Faceted tags

Erich Schubert erich@debian.org
Tue, 06 Apr 2004 23:03:05 +0200


Hi Enrico,

>  - they are semantically invariant (for example, the property "colour"
>    can assume many different values, but it's an invariant concept: an
>    object will always have a colour)

IMHO this is a bad example. Objects might have multiple colours, and
which colour would you assign to glass?

> I'd thus define "facet" as the "dimension", or "axis" of categorization
> and "tag" as the value along the dimension/axis.

If you are talking about a dimension or axis you expect things to have
exactly one value upon the axis; maybe an interval. You expect an axis
to be ordered, too.

> So, in our debtags domain, possible facets and relative tags can be:
>  - Supported file formats
>    (MP3, OGG, PDF...)

... and here you certainly will have applications which "have to do
with" mp3 as well as ogg.

I think we should consider each tag to be an axis itself. Most will be
binary, either applys or doesn't apply. There a few cases where this is
different, for example "maturity", and maybe "freedom-of-use".

>  - User interface toolkit
>    (GTK, QT, GNUStep...)

Be careful with that one; someone was very unhappy with us putting
GNUStep in the UI/DE section; its an application framework. ;-)

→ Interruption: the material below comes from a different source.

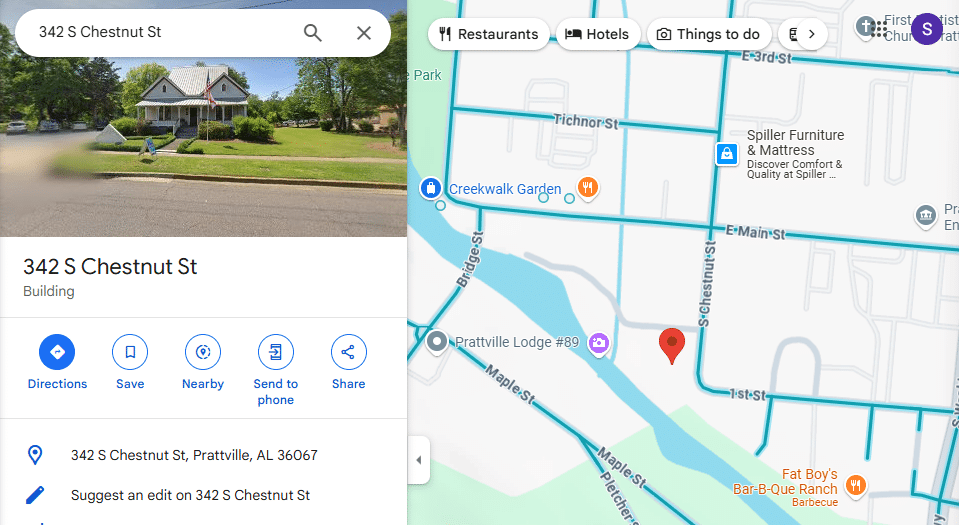
Task: Click the address 342 S Chestnut St, Prattville
Action: (194, 455)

I think the term "namespaces" is better for the outer terms; facets for
the items is okay.

> For example, now we know that a first set of facets and tags can be
> defined now, and that facets can be added and expanded later.  So, there
> is no need to define a special proper set of tags.  It'd be interesting,
> instead, to make a good work to define a good initial set of facets to
> start working with.

Actually that is one of the things I learned from my experients: adding
tags later on does work, but you would need to re-tag lots of
applications. Adding tags should be avoided; if possible it should be
done in a batch job so you can actually re-tag everything.
Changing tags is even more of a hassle, so IMHO we really should spend a
lot of time on writing a proper tag set that contains like 99% of the
tags we are going to have at the end.
Removing tags is _way_ easier.

> And here we know that if GNUStep is something inbetween of a widget
> toolkit and a desktop environment, then it should be categorized along
> at least two facets/dimensions/axis: "Widget Toolkit" and "Desktop
> Environment".

GNUStep is not a package. We categorize packages.
It means or "GNUStep" tag has to be split and renamed.

> I find that grouping tags in facets/dimensions/axes makes the
> catalogation work much easier, because the meaning of each tag is
> much, much more clear, having the context attached.

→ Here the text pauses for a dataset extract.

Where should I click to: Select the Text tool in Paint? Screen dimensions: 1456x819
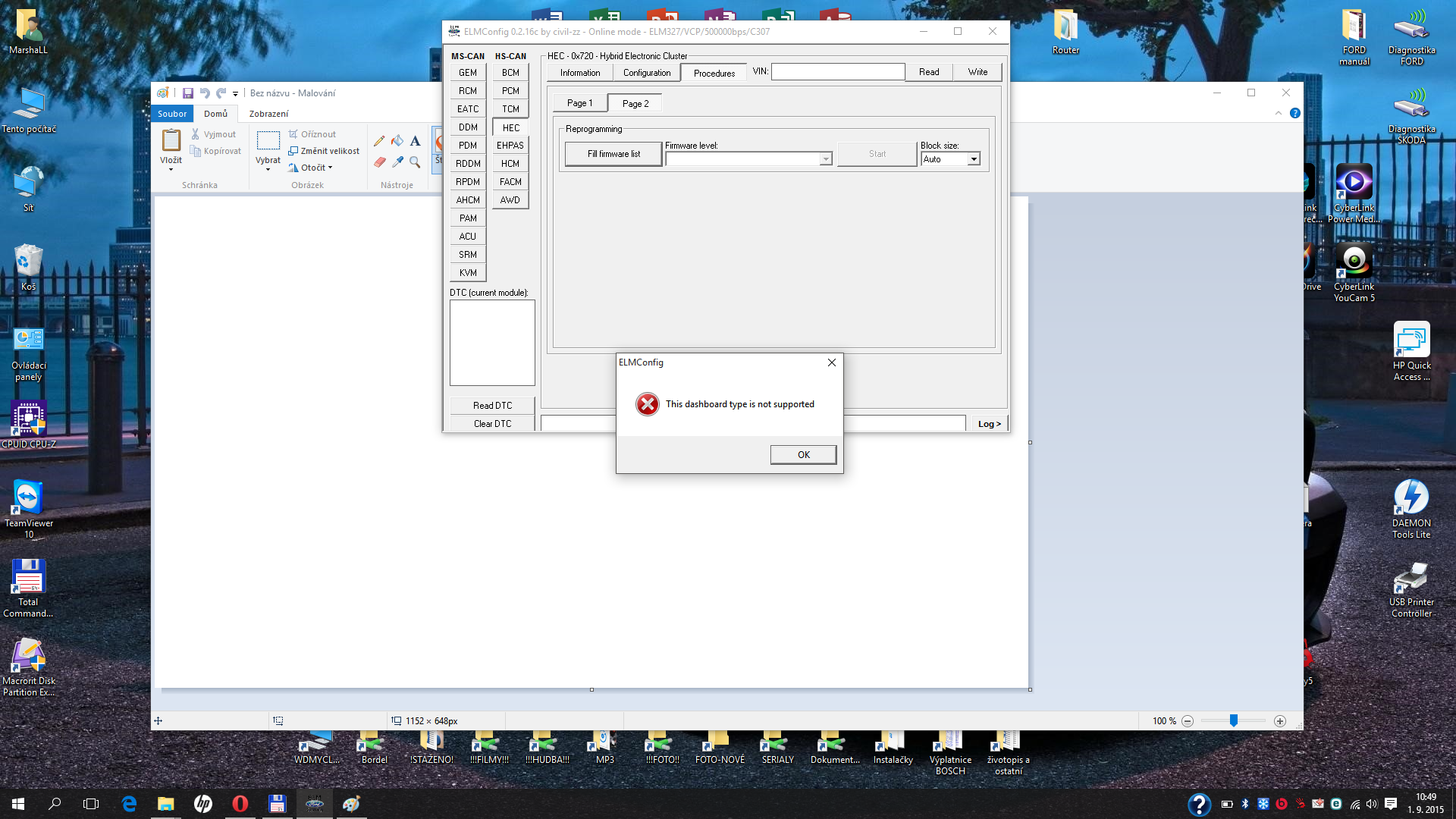tap(415, 141)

Yeah, i started to do this with my namespaces; instead of putting them
into "dimensions" or "axes" i had put them into a tree (actually a
network, a DAG) hierarchy using implications. This is more flexible.

> I plan to write some special support for facets in libtagcoll and the
> various related applications, as for example one may want to query for
> administration::* or for *::html, or to list all tags in a given facet.
> But yes, all existing tools already work great today!

You don't need this kind of special handling if you use implications.
administration::something should imply "top-level" administration,
whereas "file-format::html" should imply "html".
Using implications also allows to group for example html, txt, tex as
"text file formats" and mp3, ogg, wav as "audio file formats".

> Since the meaning of tags can now be much clearer, we could definitely
> think about trying to let maintainers tag their packageg.  I start
> seeing no need for a tag task force doing everything, but maybe some tag
> consultants that give advice and maybe override overstupid things.

I think we need to properly define for many tags when they are to be
used and when not. We also should consider making a difference between
"can read mp3" and "can modify mp3", for example.

Greetings,
Erich Schubert
-- 
     erich@(vitavonni.de|debian.org)    --    GPG Key ID: 4B3A135C    (o_
   A polar bear is a rectangular bear after a coordinate transform.   //\
  In unseren Freunden suchen wir, was uns fehlt. --- Thornton Wilder  V_/_